From the very specific way you phrased that? Maybe. The injury could become infected, but the whole thing about it being on the ground is kind of a red herring. That is to say, it doesn’t really matter.
Any knife that hasn’t been fully, carefully, cleaned, can be a potential vector for infection. Post injury, clothing, ambient debris, and even improperly sterilized bandages can result in infections.
There’s actually a small irony in that infections for gunshot wounds come from the stuff being forced into the wound after the injury, not from the bullet itself.
Dropping the knife on the ground, getting dirt or grass smeared on it could result in the blade carrying more bacteria, but, unless it was sterilized before the fight, that would already be the case. I’m not sure how the odds work out on it picking up bacteria, but, it kind of doesn’t matter.
Outside of some specific situations, backtracking and figuring out exactly where an infection came from is wasted energy.
So, you have a character that’s stabbed. The wound could become infected. Without access to proper medical care that could kill them. It doesn’t really mater if the knife has been dropped or not. It doesn’t matter if the bacteria came from the knife, or the victim’s shirt, or their own hand, when they grab the wound because, “surprise, you just got stabbed.”

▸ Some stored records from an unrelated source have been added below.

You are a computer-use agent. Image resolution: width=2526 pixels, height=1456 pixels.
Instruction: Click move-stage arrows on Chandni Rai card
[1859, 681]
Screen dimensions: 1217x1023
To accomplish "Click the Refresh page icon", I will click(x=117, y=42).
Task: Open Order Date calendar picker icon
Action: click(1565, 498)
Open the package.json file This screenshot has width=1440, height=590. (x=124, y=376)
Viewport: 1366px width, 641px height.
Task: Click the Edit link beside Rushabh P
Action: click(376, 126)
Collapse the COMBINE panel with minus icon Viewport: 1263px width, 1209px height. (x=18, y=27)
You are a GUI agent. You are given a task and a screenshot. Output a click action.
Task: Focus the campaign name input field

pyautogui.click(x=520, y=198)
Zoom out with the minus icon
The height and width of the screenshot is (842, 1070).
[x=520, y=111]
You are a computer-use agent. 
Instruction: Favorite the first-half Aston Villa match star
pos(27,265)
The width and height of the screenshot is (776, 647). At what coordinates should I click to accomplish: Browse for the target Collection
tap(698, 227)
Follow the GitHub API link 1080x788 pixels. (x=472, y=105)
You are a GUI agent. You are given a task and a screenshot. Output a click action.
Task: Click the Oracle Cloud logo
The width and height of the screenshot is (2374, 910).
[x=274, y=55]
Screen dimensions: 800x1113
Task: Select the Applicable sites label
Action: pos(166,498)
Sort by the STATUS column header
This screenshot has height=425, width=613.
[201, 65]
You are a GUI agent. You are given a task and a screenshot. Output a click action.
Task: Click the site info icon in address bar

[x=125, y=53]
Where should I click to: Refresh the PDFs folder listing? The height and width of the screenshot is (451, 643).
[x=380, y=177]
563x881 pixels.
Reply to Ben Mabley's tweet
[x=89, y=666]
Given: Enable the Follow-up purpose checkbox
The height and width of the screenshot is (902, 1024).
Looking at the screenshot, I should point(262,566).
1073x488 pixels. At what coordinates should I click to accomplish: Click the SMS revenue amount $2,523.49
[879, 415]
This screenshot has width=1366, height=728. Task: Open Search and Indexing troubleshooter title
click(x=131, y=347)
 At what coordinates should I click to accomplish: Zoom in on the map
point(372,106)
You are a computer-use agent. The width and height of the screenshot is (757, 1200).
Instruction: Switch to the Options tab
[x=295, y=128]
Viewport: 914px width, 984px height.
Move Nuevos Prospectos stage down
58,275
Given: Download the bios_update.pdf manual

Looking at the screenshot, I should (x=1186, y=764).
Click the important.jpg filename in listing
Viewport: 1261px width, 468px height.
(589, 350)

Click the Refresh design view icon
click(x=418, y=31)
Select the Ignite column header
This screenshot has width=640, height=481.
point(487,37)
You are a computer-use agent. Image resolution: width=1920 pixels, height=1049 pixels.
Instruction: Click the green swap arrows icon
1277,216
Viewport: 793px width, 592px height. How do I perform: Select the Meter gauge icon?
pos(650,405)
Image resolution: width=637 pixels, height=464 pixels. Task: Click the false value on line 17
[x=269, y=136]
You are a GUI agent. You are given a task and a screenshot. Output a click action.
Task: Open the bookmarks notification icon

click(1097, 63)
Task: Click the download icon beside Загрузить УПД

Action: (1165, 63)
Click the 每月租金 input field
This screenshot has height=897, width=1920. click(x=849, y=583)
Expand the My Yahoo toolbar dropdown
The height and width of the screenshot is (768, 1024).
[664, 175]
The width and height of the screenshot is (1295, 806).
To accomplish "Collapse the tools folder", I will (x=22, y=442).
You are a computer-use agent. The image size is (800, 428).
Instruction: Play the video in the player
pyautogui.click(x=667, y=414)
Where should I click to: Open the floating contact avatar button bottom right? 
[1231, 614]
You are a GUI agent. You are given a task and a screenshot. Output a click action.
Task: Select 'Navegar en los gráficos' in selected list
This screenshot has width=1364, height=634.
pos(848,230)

The one time you do need to track down the source of an infection is when it’s a persistent, recurring issue. Cases where you have a colony of legionnaires’ disease or staph in a hospital, for instance. You see patients getting sick from it regularly, but the vector ends up being in the hospital itself. Another example would be commercial food contamination, such as an E. coli outbreak. But, when it’s a single infection, tracking the vector isn’t usually a priority.